Oliver Lee Park is nestled in the foothills of the modest Sacramento mountains, a cozy little spot that people treat as a basecamp for seeing White Sands National Park, which is about 25 miles from here but doesn’t have camping. What it does have is sand, and since I was impressed by the 70 foot sand dunes at Monahans State Park in Texas, I’m preparing to be blown away by the 700 foot sand dunes of White Sands. I’ll stop there tomorrow on my way to Tonto National Forest, about 450 miles from here and 50 miles northwest of Phoenix, where I’ll likely stay for about two weeks.
Leaving Big Bend this morning I saw a coyote, my first of the trip, curiously peeping at a truck that had stopped whose passengers were curiously peeping back at him. He’d obviously been fed at some point by people and was hoping for a snack reunion (I didn’t give him one), but was skittish and pacing. Still, he stayed close, waiting and wanting, since food is the prime motivator for wild animals (and me). He was a cute little devil, light on his feet, about twice the size of a fox, a third the size of a wolf, but not a threat to anything but a small dog. So far for new-to-me animals on this trip, I’ve seen a bobcat, road runners, and a mountain bluebird. Coyotes are nothing new but I’ve definitely never been within 20 feet of one like today, so that was cool.
The wind is relentless in West Texas and most of the houses in the countryside here are one-levels with metal roofs, an adaptation to the heat, I’m sure, but probably the wind as well, because it’s so constant that your second level would eventually give up and blow off to live its own, simpler life as a one level home.
Heading out of Texas into New Mexico I also passed miles and miles of pecan trees and finally crossed into the mountain time zone. I’m not a big fan of pecans (give me cashews or pistachios instead), but New Mexico is second only to Georgia (Texas is third, Arizona fourth) in U.S. pecan production.
On my way out of Big Bend I chatted with a late 30s couple from the Netherlands who have been traveling now for about three years. They were driving about a $900,000 4-wheel drive custom made monster of a vehicle, more like a military or apocalyptic survival kit on wheels than a camper, with 4 foot high tires and several feet of clearance. The guy owned a trucking company and sold it, so they’d set out to see the world with their two little children. With the kids now school aged, they were beginning to head home.

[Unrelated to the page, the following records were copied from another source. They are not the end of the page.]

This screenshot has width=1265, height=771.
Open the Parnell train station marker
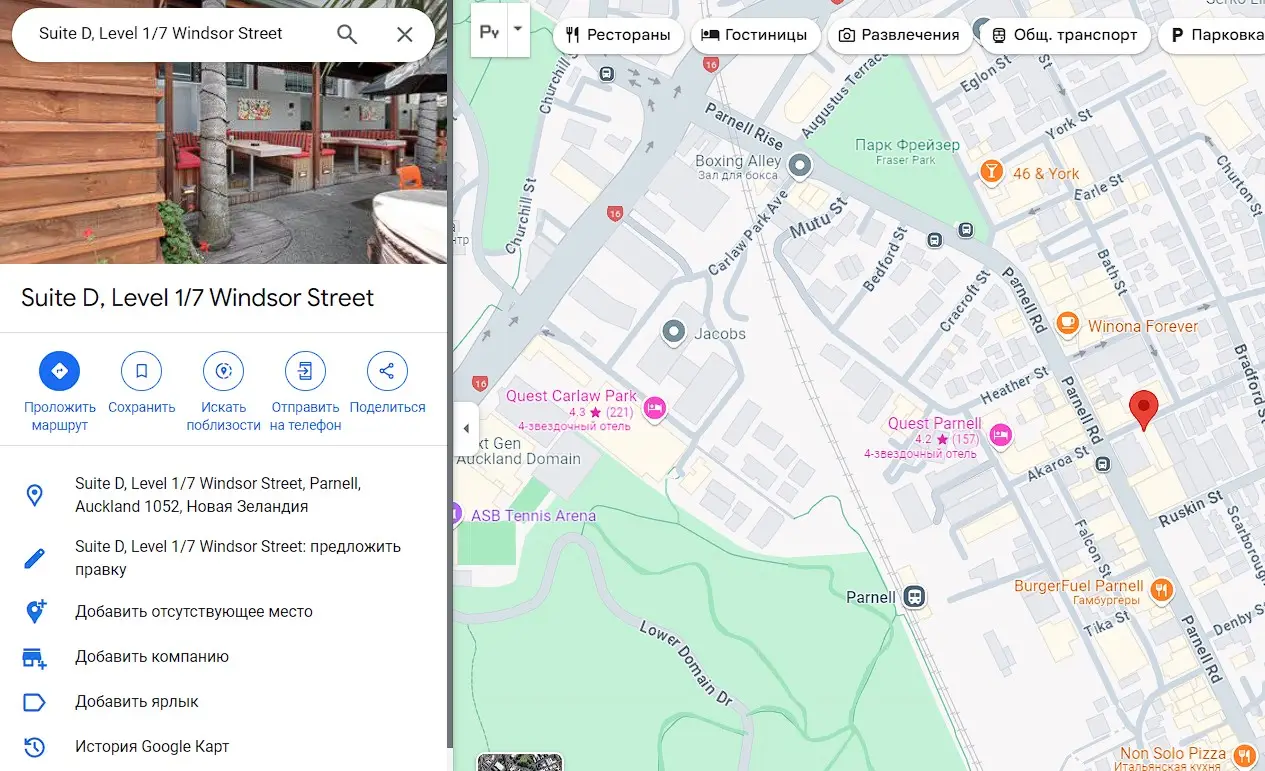[x=913, y=597]
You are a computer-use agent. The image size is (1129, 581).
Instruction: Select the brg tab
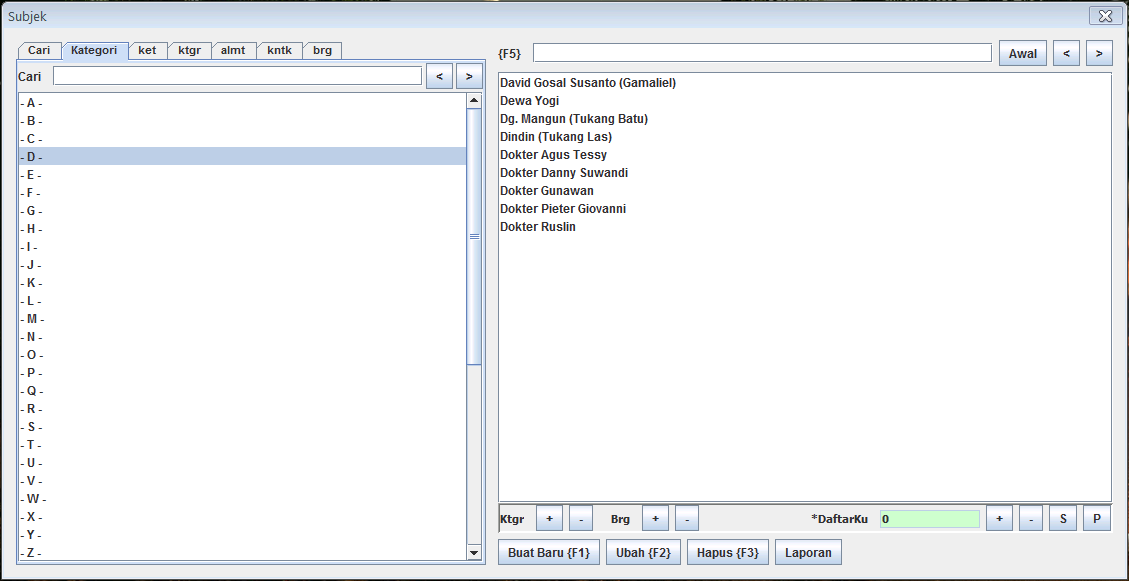click(322, 50)
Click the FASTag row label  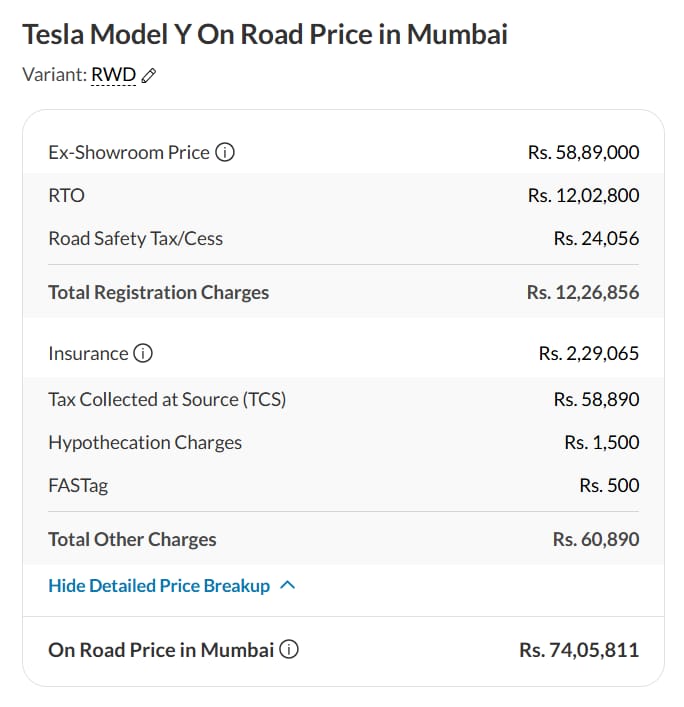coord(78,486)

Though the vehicle looked like it might be able to float across the ocean, they’d actually shipped the monster to Halifax to begin their trip, driving across Canada to Alaska, their favorite site among all their travels, he said. Now they were on their way to Miami to ship the beast back. It was even branded “Manfred and the Fam” and had social media icons on it, so I followed them hoping to get a peek inside their home in a socially acceptable way (a Youtube video did not disappoint).
The reason I know the cost is not because I asked them, but because another vehicle, even larger than theirs but the same styling, had come through Big Bend a few days earlier and I looked it up: $1.1 million. My camper was $11,000 and so far so good, although if I ever want a social media following I should probably brand it and slap on some social media icons. “Follow along as I desecrate park and public restrooms across the west with my poor diet at Adam Camperland dot com!”